Top of Passage
Morella, Peers Briefed on Genome Project Developments
Exciting scientific developments in the Human Genome Project were showcased during a "field briefing" held in Masur Auditorium on the afternoon of July 10. The briefing involved discussion of the June 26 announcement of the completion of a working draft of the human genome by NIH and Department of Energy international Human Genome Project partners and by Celera Genomics, and the implications of genomic research for understanding and treating human diseases.
The meeting was convened by Rep. Connie Morella (R-MD), chair of the technology subcommittee of the committee on science in the U.S. House of Representatives. She was joined by five of her subcommittee members: Rep. Gil Gutknecht (R-MN), Rep. Roscoe Bartlett (R-MD), Rep. Lynn Rivers (D-MI), Rep. Brian Baird (D-WA), and Rep. Michael Capuano (D-MA). They heard from NHGRI director Dr. Francis Collins; Celera Genomics, Inc., president Dr. J. Craig Venter; Human Genome Sciences, Inc., president Dr. William Haseltine; and the president of the Maryland High Technology Council, Dyan Brasington. Dr. Ari Patrinos, associate director of science for biological and environmental research at DOE, joined the group during questioning.
The joint announcement of completion of the working draft of the human genome by the international HGP partners and Celera Genomics sparked discussion of cooperation between the public and private sectors. Participants discussed the crucial balance between the public sector's need for free and unfettered access to genomic data and the private sector's need for protection of its commercial interests. "This is clearly private/public coordination on a grand scale," said Venter.
The completed sequence of the human genome will have a profound impact on advances in pharmaceutical technologies. "Is genetics over now that we have the sequence?" asked Collins. "No more (than chemistry was) over than in 1800, when we got the periodic table of elements." The sequence will enable researchers to develop new drug therapies at an accelerated rate. "The future is new drugs to treat untreatable diseases," added Haseltine. He foresees genetics playing a critical role in future drug development, and predicted that within 10 years at least 20 percent of drugs would be genetically based. In 20 years, he predicts this proportion of genetically based drug therapies will increase to between 80 and 90 percent of all available drug treatments. Venter stressed the importance of NIH research in the development of effective sequencing strategies and for development of drug therapies. "Most therapeutics will come from a fuller understanding of the genetic code," he added.
Bottom of Passage
■ Problem 1: In the genome project briefing article, what share of drugs did Haseltine predict would be genetically based within 10 years?
■ Problem 2: Continue the article on the genome project briefing, picking up right after its final paragraph.
Top of Data extract
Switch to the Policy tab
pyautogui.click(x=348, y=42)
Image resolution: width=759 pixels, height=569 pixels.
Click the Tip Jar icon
Bottom of Data extract
■ Exercise result 1: At least 20 percent.

■ Exercise result 2:
Accompanying this optimism concerning advances in drug treatments, members of the subcommittee expressed concerns about the ethical, legal and social implications of the genetic discoveries. Participants discussed issues of public concern such as genetic privacy and gene patenting.
Collins informed the members of ongoing efforts to study the policy implications of genetics research. He mentioned NHGRI's creation of the ELSI program in 1990 to address the ethical, legal and social implications of the Human Genome Project. For the past 10 years, the ELSI program has examined issues such as the privacy and fair use of genetic information, the impact of genetic testing on society, and informed consent in genetics research. Because of the work of ELSI programs, many of the pressing ethical issues involving genetic technologies have been extensively studied. Public policy must be updated to reflect the results of these studies.
Collins urgently expressed the need to take action to safeguard the fair use of genetic information by health insurers and employers. "We don't need more study we need to fix it," he said.